大体自宅にいて寝袋とか何してんのこいつ。
そんな視線を感じたのだろう。またにこにこと笑いながら、幼馴染はとんでもない物をぶっこんできた。

「最近ソロキャンプにはまってたから、結構お休みの日は外にいたんだ」

「仕事がある日はちゃんと寝床で寝てるんだろう……?」

「彼女の家でも、いっぱい物が置かれている場所が僕の寝床だったから、お布団たたむの面倒くさくて寝袋一択」

だめだこいつは。依里は早々に常識的な考えを破棄した。こいつに常識的な問題を語ってもだめだ、そんな奴だって知っていたけれども。
依里が半眼で見つめる先の幼馴染は、わーい、布団だ布団だ、と歓声を上げ、ごそごそとその中にもぐりこみだす。

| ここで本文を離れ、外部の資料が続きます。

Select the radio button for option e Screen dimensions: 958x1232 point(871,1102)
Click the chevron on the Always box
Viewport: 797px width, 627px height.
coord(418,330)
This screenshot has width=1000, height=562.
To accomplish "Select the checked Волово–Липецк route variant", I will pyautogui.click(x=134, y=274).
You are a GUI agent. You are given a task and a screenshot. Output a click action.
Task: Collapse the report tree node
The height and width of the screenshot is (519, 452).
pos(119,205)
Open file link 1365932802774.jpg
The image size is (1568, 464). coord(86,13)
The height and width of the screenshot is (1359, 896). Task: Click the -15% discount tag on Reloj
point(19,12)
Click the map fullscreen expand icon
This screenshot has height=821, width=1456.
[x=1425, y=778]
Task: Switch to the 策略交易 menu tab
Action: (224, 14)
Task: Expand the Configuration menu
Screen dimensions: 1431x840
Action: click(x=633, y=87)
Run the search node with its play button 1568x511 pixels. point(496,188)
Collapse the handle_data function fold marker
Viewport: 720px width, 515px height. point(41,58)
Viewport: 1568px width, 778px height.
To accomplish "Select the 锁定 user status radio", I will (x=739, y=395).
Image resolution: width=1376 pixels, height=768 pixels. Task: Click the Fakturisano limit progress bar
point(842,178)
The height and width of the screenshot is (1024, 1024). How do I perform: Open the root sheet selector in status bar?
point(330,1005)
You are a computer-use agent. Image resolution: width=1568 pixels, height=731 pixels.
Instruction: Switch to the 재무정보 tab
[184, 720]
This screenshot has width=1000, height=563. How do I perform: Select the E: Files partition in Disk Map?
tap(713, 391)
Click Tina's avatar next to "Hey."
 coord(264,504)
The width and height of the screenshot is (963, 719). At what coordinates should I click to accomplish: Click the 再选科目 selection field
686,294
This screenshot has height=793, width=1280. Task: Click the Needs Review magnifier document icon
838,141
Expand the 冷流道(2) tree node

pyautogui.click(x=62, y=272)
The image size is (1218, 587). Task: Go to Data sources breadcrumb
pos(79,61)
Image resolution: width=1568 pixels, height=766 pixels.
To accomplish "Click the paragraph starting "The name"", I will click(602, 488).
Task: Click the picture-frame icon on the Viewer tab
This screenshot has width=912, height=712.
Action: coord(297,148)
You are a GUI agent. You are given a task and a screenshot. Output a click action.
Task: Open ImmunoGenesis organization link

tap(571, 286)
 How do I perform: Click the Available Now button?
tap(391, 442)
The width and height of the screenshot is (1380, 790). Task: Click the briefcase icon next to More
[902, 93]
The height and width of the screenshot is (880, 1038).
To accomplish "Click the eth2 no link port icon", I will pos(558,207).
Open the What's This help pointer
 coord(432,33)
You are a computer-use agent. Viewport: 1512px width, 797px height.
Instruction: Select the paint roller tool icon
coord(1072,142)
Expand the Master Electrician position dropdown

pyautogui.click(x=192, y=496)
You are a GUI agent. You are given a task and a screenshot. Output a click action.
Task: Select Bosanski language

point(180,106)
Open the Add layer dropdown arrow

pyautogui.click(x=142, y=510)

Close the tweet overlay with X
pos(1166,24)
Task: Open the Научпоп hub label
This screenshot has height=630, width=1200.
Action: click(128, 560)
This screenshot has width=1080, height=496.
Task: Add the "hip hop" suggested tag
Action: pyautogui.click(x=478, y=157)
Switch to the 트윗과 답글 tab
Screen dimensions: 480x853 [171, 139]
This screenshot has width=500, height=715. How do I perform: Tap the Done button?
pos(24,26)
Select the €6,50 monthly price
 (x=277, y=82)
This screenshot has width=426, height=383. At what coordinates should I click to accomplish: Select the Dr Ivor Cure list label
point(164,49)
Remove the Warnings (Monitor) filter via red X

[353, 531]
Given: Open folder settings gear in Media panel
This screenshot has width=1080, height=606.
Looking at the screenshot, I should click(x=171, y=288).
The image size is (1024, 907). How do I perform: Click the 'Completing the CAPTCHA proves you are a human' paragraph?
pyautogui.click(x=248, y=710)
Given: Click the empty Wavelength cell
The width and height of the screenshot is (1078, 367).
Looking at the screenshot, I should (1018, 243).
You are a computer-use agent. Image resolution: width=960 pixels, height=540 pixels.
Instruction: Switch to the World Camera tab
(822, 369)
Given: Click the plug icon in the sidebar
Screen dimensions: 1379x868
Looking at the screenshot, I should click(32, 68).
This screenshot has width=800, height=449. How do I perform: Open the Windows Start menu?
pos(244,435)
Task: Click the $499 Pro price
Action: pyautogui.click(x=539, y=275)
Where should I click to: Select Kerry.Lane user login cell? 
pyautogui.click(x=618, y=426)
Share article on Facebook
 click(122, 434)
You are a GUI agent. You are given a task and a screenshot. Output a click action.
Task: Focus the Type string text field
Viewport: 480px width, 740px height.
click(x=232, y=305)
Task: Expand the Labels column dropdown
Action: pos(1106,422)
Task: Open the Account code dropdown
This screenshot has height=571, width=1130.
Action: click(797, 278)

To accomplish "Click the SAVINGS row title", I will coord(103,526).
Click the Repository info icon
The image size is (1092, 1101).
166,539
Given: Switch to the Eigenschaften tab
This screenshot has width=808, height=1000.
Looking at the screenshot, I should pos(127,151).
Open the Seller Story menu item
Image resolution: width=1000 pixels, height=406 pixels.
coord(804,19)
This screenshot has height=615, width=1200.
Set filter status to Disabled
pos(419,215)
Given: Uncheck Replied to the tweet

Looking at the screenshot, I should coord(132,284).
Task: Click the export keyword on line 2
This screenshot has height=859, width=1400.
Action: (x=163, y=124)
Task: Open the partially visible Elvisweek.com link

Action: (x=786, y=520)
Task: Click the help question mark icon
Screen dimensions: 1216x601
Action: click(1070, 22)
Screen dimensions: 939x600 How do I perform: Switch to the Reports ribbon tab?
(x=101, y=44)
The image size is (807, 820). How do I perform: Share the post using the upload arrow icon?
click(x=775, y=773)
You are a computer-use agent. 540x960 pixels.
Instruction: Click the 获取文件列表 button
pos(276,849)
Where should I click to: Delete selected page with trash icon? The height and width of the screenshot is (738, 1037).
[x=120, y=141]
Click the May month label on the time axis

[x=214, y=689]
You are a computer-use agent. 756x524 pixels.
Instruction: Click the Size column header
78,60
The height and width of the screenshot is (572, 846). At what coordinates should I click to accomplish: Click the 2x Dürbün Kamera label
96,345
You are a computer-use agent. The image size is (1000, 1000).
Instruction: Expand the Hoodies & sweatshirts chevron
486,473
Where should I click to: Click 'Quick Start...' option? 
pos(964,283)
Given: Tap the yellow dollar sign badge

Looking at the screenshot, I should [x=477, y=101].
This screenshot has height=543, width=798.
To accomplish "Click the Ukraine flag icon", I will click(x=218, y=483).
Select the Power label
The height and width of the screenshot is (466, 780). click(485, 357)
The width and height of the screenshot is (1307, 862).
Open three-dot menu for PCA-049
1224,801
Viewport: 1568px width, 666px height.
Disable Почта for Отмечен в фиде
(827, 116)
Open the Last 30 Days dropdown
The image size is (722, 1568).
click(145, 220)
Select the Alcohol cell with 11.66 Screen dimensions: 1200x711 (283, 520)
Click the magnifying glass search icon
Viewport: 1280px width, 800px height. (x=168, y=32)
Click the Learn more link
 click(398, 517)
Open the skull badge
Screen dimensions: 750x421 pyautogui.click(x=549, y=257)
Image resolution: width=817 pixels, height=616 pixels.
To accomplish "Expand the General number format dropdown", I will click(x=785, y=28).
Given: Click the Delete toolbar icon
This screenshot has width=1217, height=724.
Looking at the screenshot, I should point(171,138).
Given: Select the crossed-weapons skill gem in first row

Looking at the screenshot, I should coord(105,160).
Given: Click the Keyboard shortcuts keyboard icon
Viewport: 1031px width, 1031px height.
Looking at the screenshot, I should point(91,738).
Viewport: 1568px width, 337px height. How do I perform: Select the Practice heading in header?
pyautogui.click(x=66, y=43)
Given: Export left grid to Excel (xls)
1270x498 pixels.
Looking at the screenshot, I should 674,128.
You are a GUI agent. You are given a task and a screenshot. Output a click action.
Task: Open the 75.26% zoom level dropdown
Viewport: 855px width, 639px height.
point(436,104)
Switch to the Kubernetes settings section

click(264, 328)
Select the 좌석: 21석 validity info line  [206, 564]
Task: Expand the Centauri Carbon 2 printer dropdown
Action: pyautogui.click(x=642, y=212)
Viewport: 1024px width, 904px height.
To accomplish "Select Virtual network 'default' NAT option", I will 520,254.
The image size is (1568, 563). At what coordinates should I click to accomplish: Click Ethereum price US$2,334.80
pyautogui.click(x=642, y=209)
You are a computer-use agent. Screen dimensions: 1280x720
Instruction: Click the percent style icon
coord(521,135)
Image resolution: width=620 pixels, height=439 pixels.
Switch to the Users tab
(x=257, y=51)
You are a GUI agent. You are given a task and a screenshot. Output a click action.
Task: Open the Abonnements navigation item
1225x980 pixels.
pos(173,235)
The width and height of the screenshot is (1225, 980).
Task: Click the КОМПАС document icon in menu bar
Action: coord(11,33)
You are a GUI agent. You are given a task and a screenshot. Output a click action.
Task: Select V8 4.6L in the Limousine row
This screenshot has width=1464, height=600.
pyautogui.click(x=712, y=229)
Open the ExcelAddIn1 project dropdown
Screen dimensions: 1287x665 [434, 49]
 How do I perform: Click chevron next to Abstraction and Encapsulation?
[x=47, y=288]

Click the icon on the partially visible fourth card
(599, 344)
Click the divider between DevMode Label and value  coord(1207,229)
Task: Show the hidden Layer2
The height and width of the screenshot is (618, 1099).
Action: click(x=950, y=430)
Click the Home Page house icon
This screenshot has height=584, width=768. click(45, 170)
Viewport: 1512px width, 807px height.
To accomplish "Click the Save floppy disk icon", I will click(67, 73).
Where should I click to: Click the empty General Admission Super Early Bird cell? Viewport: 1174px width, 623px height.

「ねえヨリちゃん。明日の朝ごはん、おれが作ってもいい?」

「材料あんまりないからな?」

「うわあ、腕の振るい甲斐がある気がして来た!」

人生の半分以上を楽しそうに過ごす幼馴染は、ある意味最強に違いない。
そんな事を思いつつ、依里は自分の布団にもぐりこんだ。
やっぱりその間ずっと、隣人のどんちゃん騒ぎは収まる事なく響いている。
依里は耳栓を使って眠るのだが、この幼馴染は大丈夫だろうか。
ちらっと間接照明の灯りを助けに、その顔を確認すると、幼馴染はぐうすかと眠っていた。

「平和な奴」

この騒音を耳栓なしで過ごせるなど最強だ。
そんな事を思いつつ、依里は、眠りについた。